Nello Yemen dimissioni a catena

«Il popolo deve avere il diritto di dimostrare pacificamente», ha dichiarato alla Reuters Abdelazizi Jubari, uno dei deputati che si sono dimessi. Jubari ha detto che i parlamentari hanno inviato al presidente Saleh una lettera in dieci punti in cui chiedono riforme immediate, incluso un esercito più rappresentativo della complessa società  yemenita e che aiuti la transizione alla democrazia. Tra i deputati che hanno rassegnato le dimissioni anche Abdo Bisher, un leader tribale della regione di Sanaa e due rappresentanti dello Yemen del sud. Con queste dimissioni sono nove i legislatori del partito di Saleh dimessisi da quanto sono iniziate le proteste. Saleh può ancora contare su 240 dei 301 parlamentari. Secondo l’opposizione questo è il risultato di elezioni orchestrate dalla macchina dello stato a favore di Saleh. Mercoledì, migliaia di manifestanti sono scesi in piazza nella capitale, cercando di avvicinarsi alla piazza Tahrir che è occupata dai sostenitori del presidente. Negli scontri che sono avvenuti martedì all’università  dove sono accampati gli studenti che vi restano anche la notte, sono morti due studenti e 18 sono rimasti feriti.
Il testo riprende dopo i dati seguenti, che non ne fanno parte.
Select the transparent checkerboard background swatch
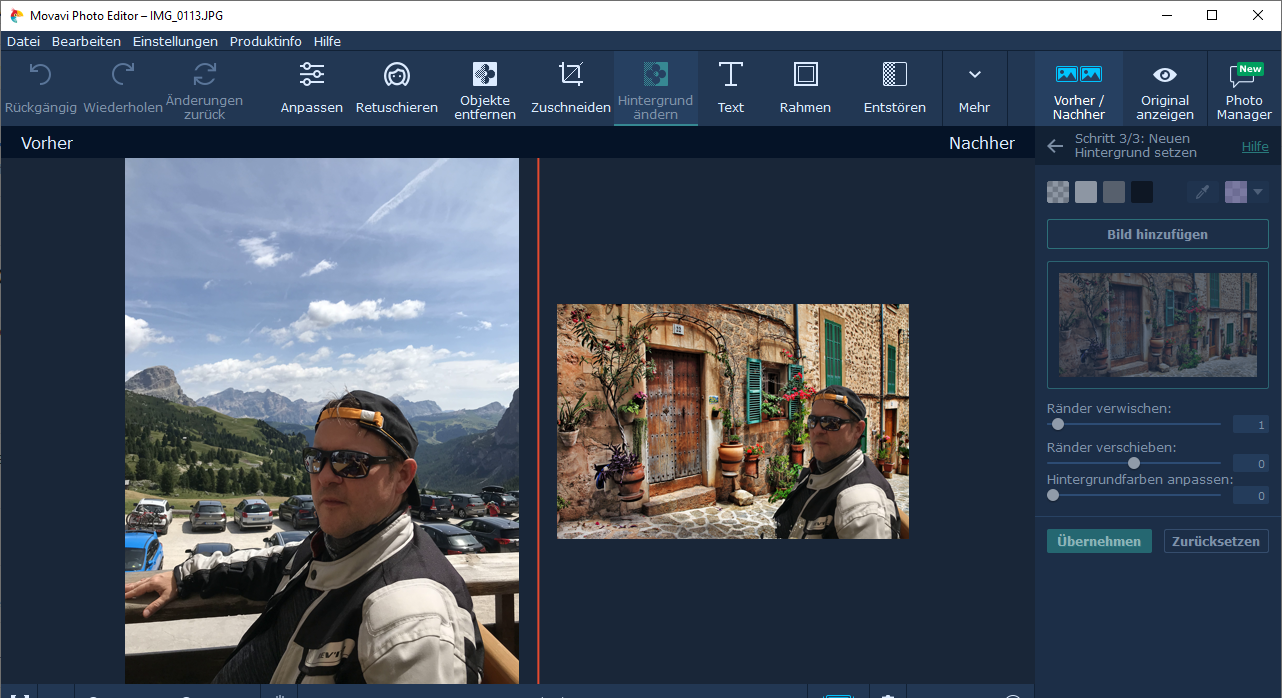Viewport: 1282px width, 698px height. coord(1058,192)
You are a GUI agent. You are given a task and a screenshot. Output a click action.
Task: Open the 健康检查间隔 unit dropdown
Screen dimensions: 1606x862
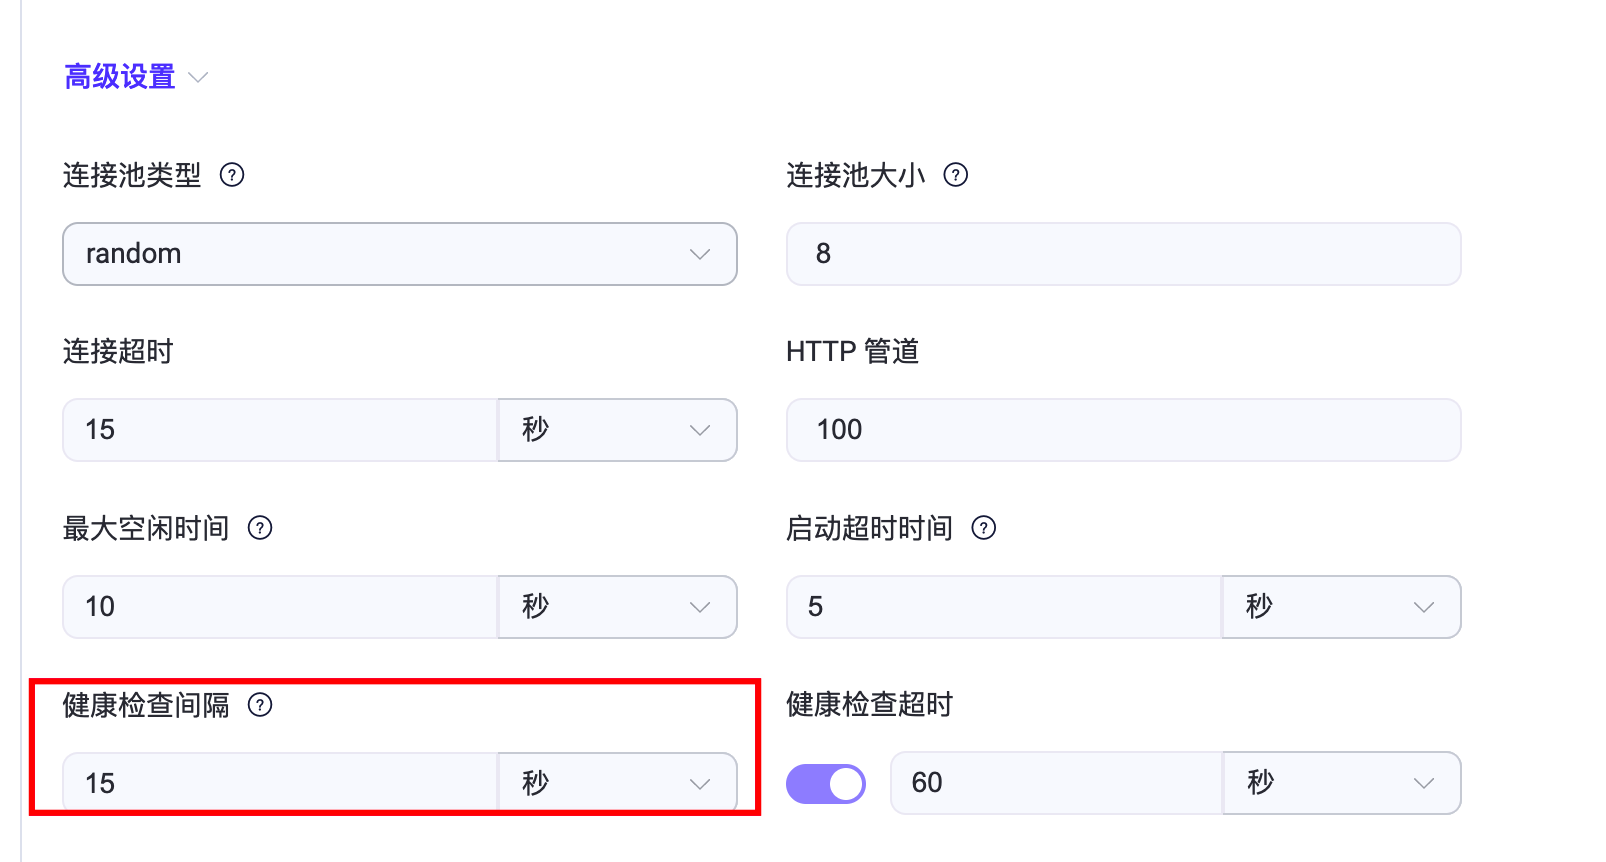click(617, 783)
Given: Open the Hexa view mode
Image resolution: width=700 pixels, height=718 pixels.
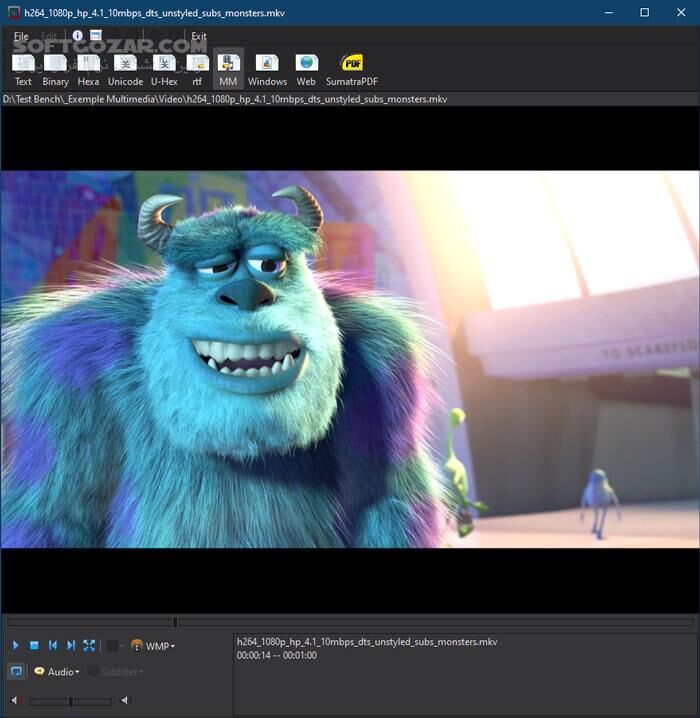Looking at the screenshot, I should [x=88, y=69].
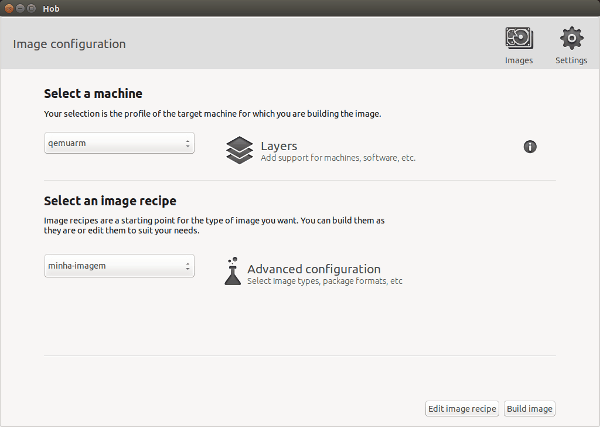
Task: Click the Images label in toolbar
Action: point(519,61)
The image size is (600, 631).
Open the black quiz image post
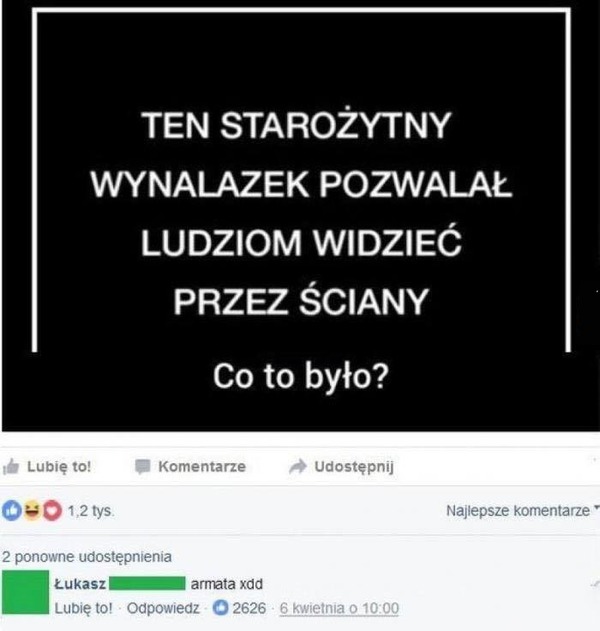tap(301, 216)
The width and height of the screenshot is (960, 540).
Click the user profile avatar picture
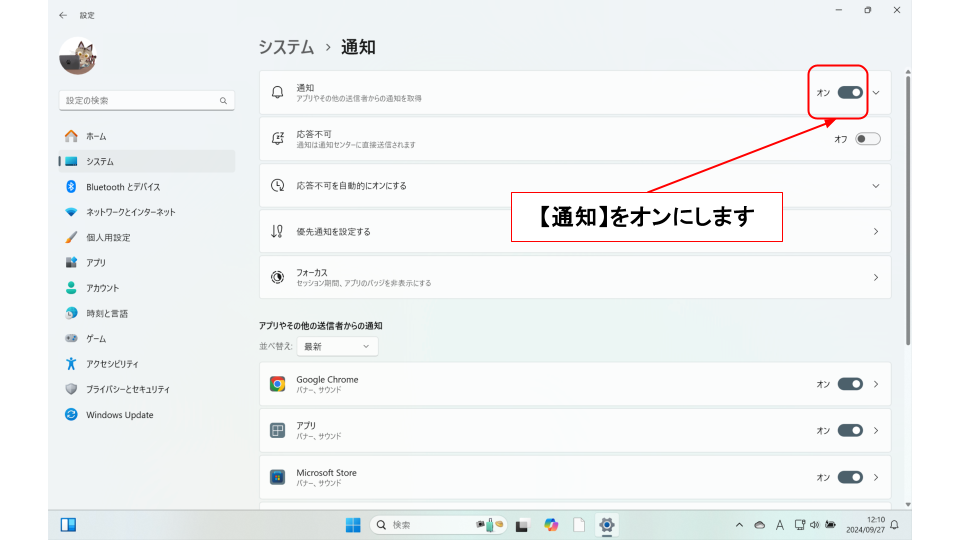point(77,57)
Nella città  portuale di al Mukalla nell’est dello Yemen, migliaia di manifestanti, molti studenti, hanno marciato ieri urlando «Il popolo vuole la fine del regime». La manifestazione è stata dispersa dalle forze dell’ordine che hanno fatto uso di lacrimogeni e pallottole di gomma. Un altro giovane ferito ad Aden la scorsa settimana è morto ieri per le ferite riportate. Nonostante le proteste e le dimissioni dei deputati il presidente Saleh sembra deciso, almeno per ora, a non cedere. Il presidente sostiene che lascerà  il potere solo se perderà  le elezioni che dovrebbero tenersi nel 2013.
BAHRAIN. Almeno cinquanta prigionieri politici sono stati rilasciati nel Bahrain, compresi 23 militanti sciiti accusati di complotto per rovesciare la dinastia reale al Khalifa. Sono stati anche perdonati due militanti che si trovano all’estero, compreso il leader dell’opposizione Hassan Mashaima, membro del parlamento. La decisione è stata presa dopo la più grande manifestazione che si era mai vista in Bahrain che si è tenuta martedì nella capitale. Ibrahim Mattar del partito Wefaq ha dichiarato che si tratta di un «gesto positivo» ma che decine di militanti restano ancora in carcere. Mohammed al Tajir, un avvocato dei diritti umani che assiste alcuni detenuti, ha detto che queste liberazioni probabilmente non soddisferanno i manifestanti.
«Non siamo nemmeno certi del numero dei detenuti rilasciati. Sono più di 600 i detenuti», ha detto l’avvocato.